=== INPUT MATERIAL ===
────────────────────────────────────────

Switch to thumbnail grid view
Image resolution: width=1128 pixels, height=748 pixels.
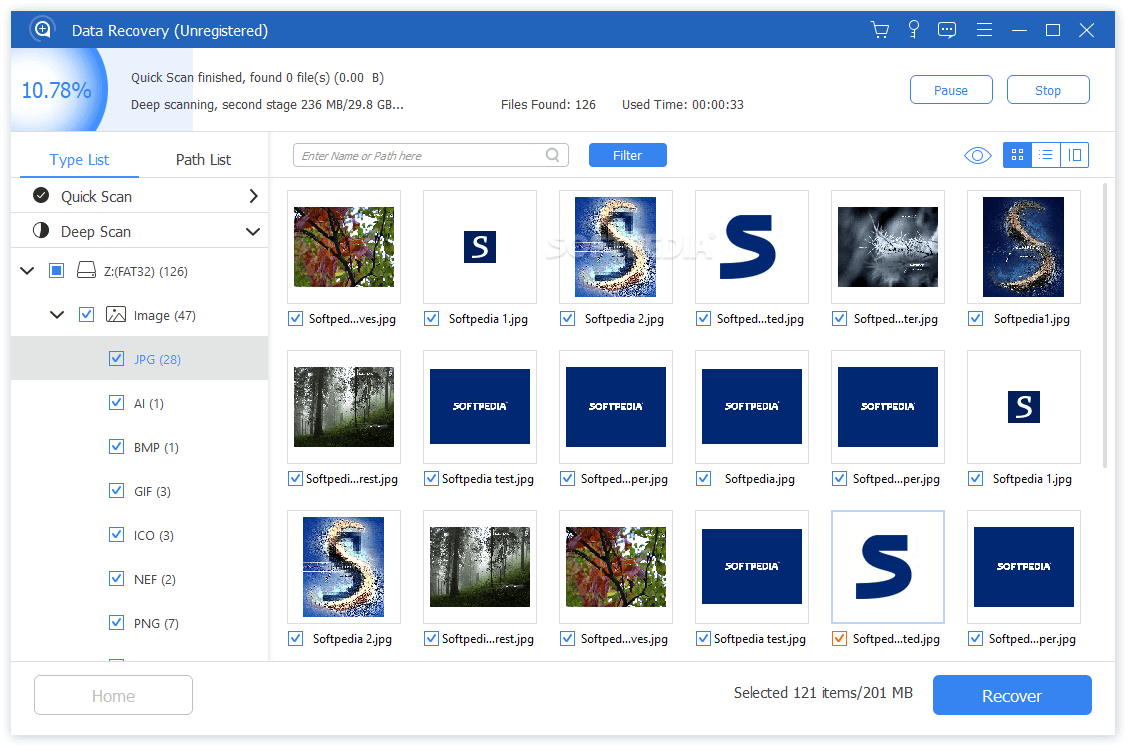(x=1017, y=155)
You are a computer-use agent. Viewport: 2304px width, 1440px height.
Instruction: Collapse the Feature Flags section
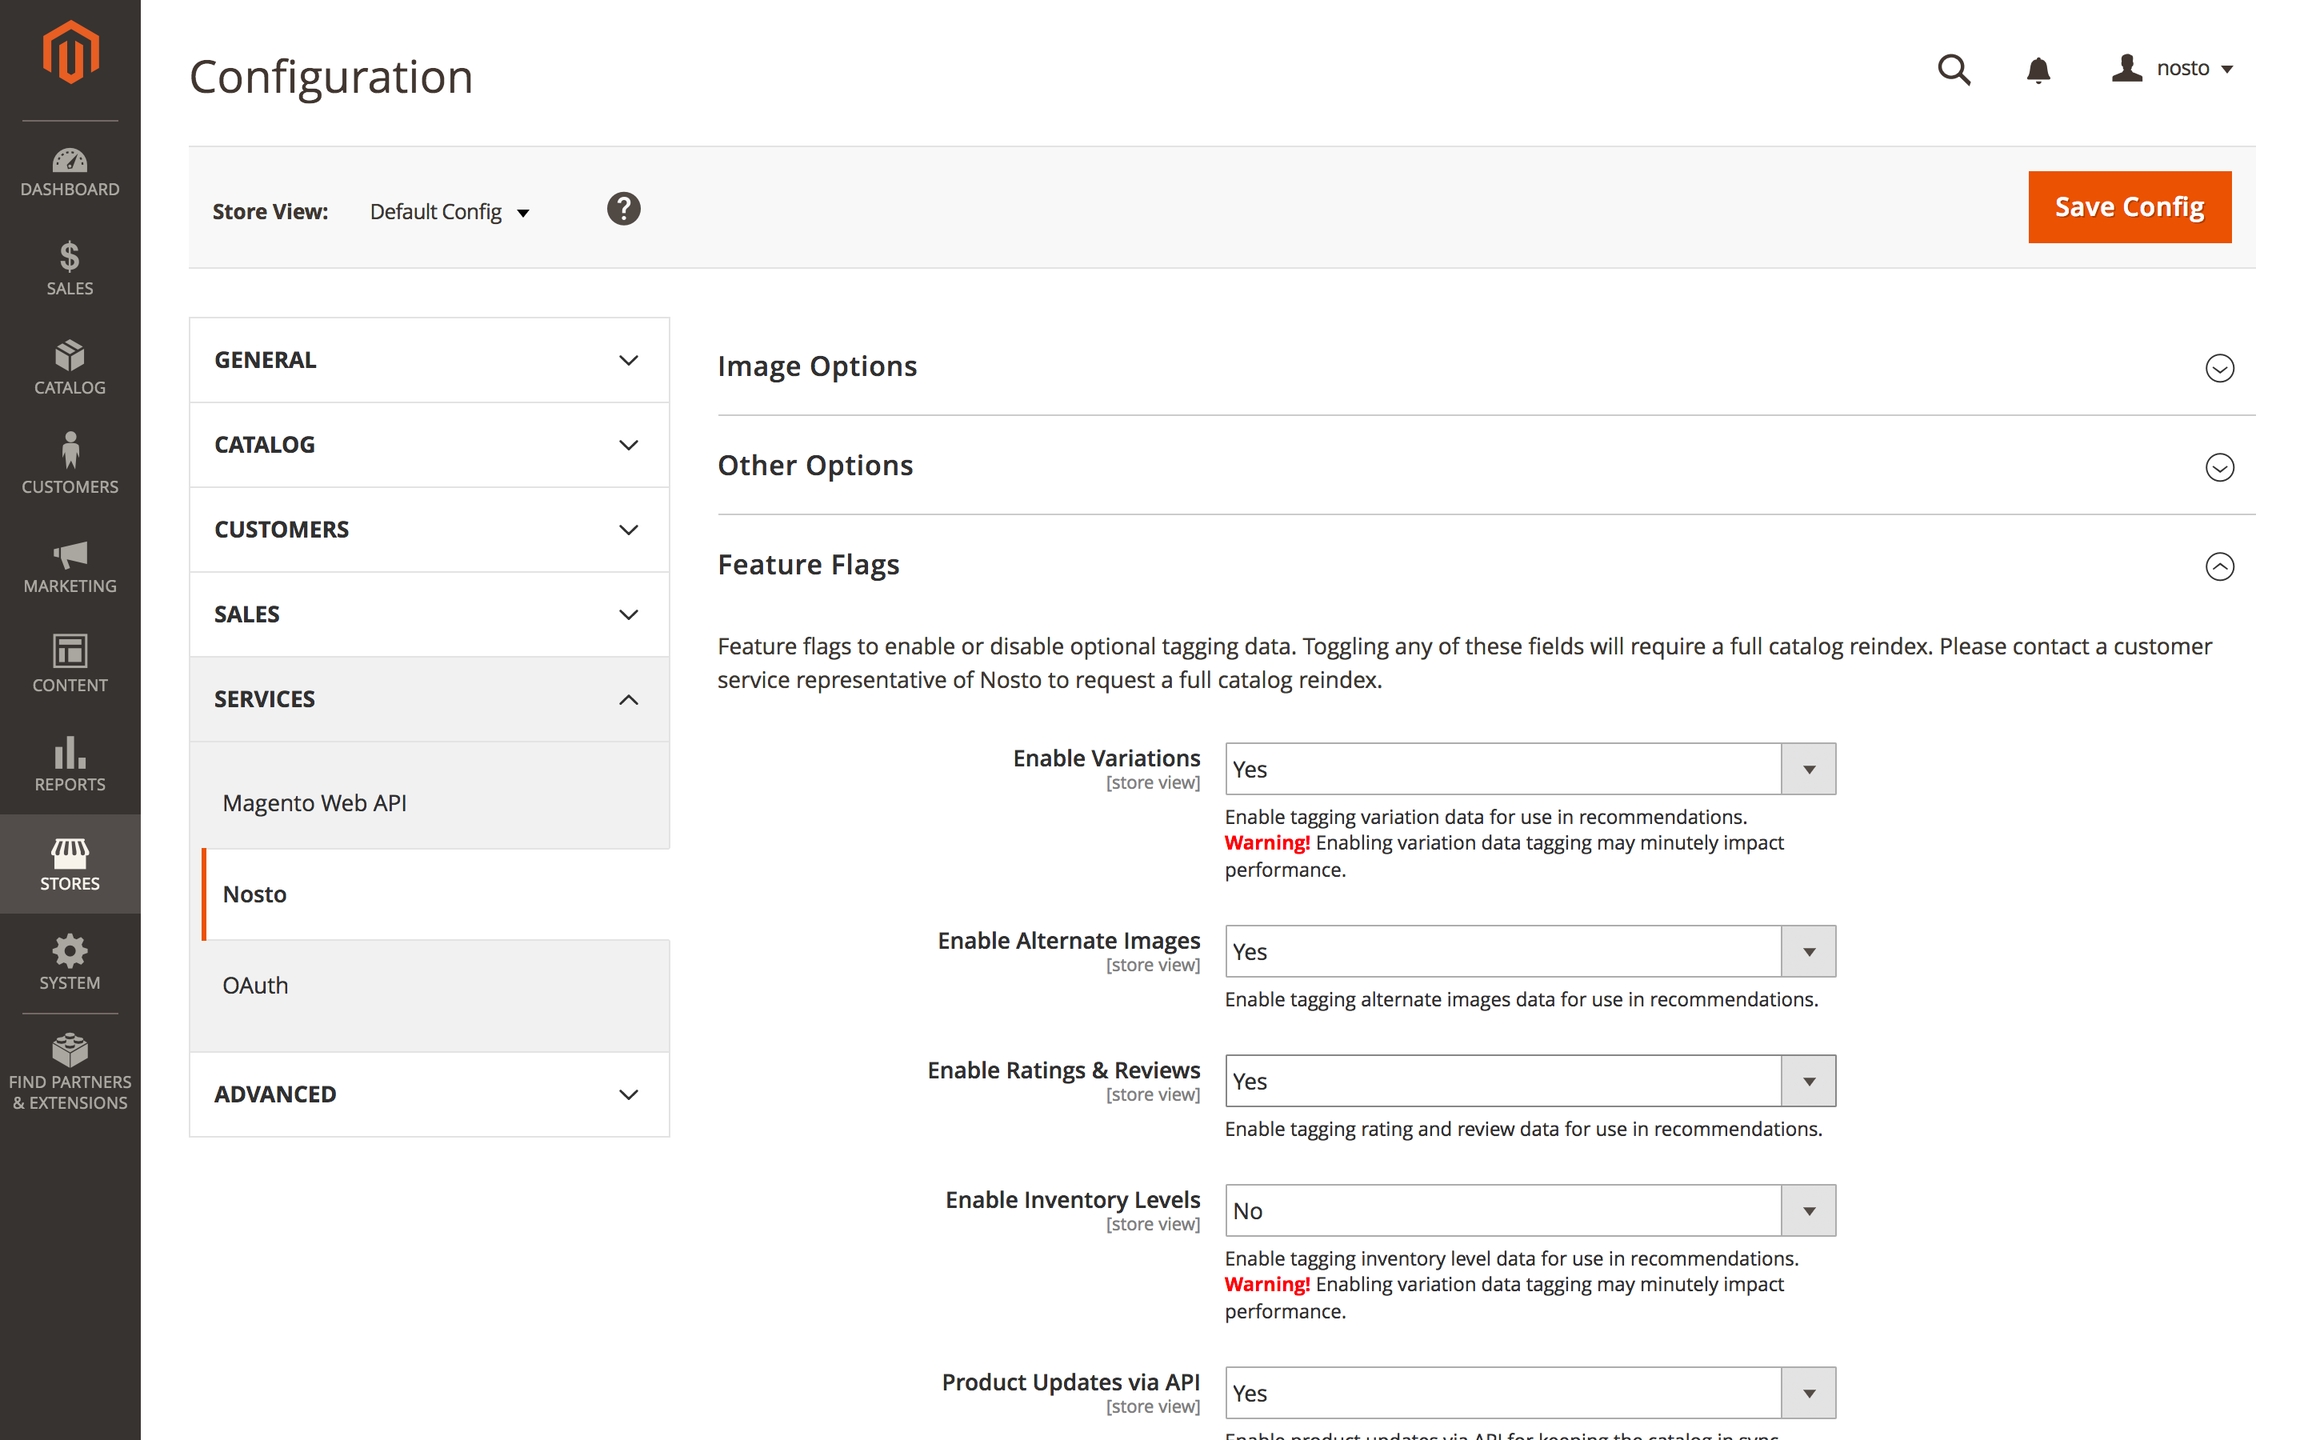click(2219, 567)
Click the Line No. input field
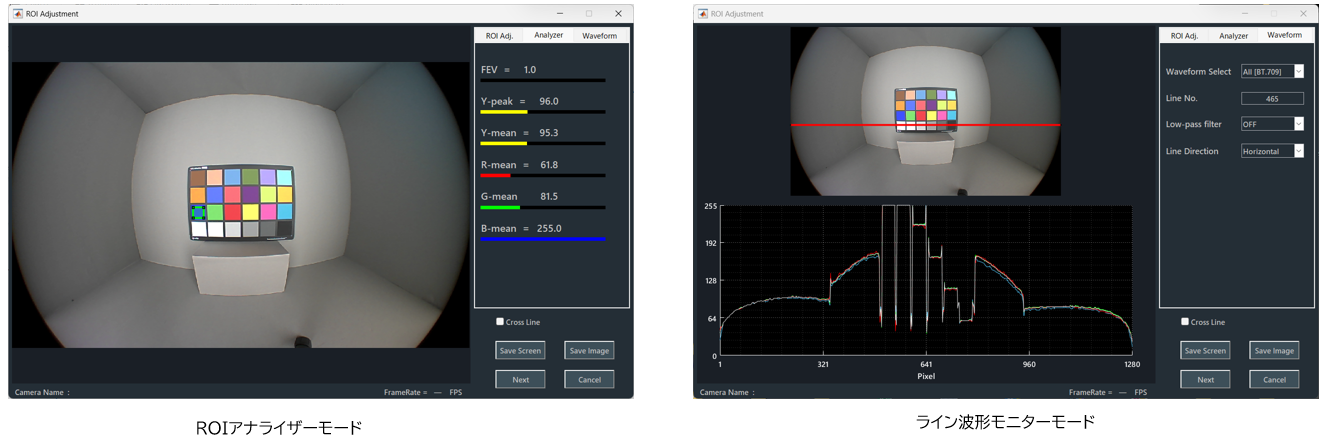The height and width of the screenshot is (441, 1325). [x=1272, y=98]
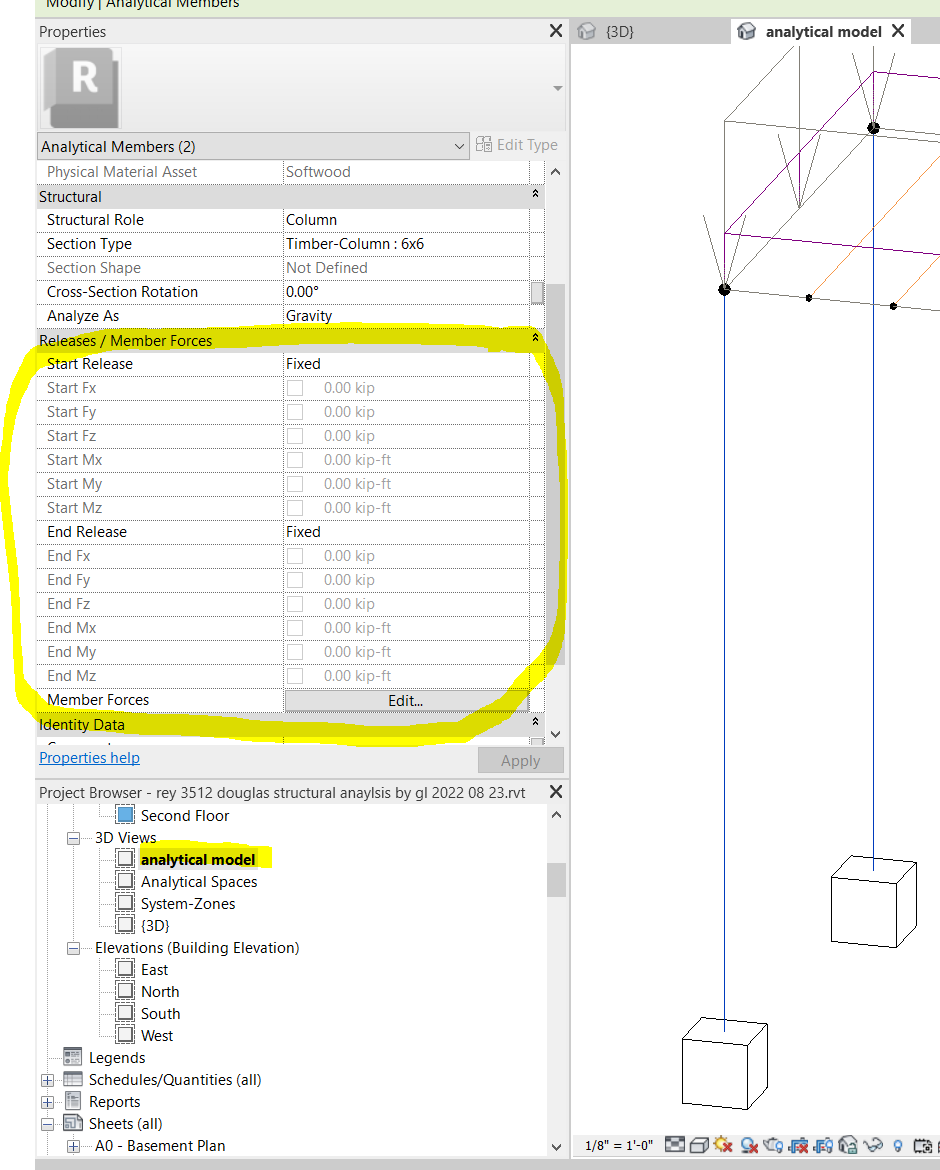Expand the Sheets (all) node

pyautogui.click(x=47, y=1123)
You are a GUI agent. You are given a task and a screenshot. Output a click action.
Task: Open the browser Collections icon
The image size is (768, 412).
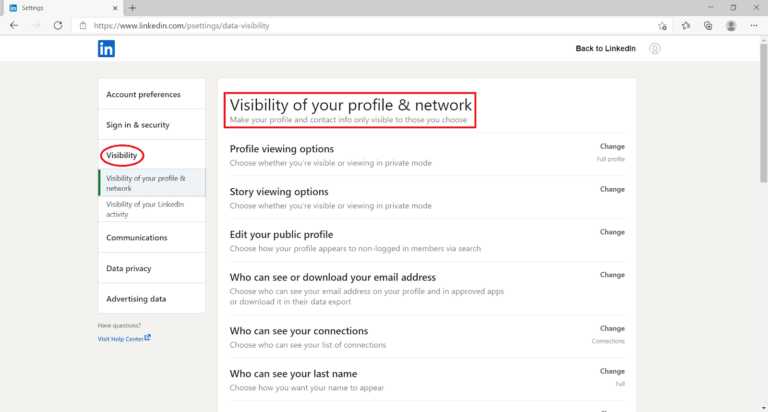(708, 25)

────────────────────────────────────────

=== WHAT TO PRODUCE ===
Echo all of the material above word for word, leaving out the pictures.

=== THE RESULT ===
Switch to thumbnail grid view
Image resolution: width=1128 pixels, height=748 pixels.
(x=1017, y=155)
You are a computer-use agent. Viewport: 2304px width, 1440px height.
Instruction: Collapse the Feature Flags section
click(2219, 567)
Click the Line No. input field
The height and width of the screenshot is (441, 1325). [x=1272, y=98]
Expand the Sheets (all) node

pyautogui.click(x=47, y=1123)
You are a GUI agent. You are given a task and a screenshot. Output a click action.
Task: Open the browser Collections icon
The image size is (768, 412).
(708, 25)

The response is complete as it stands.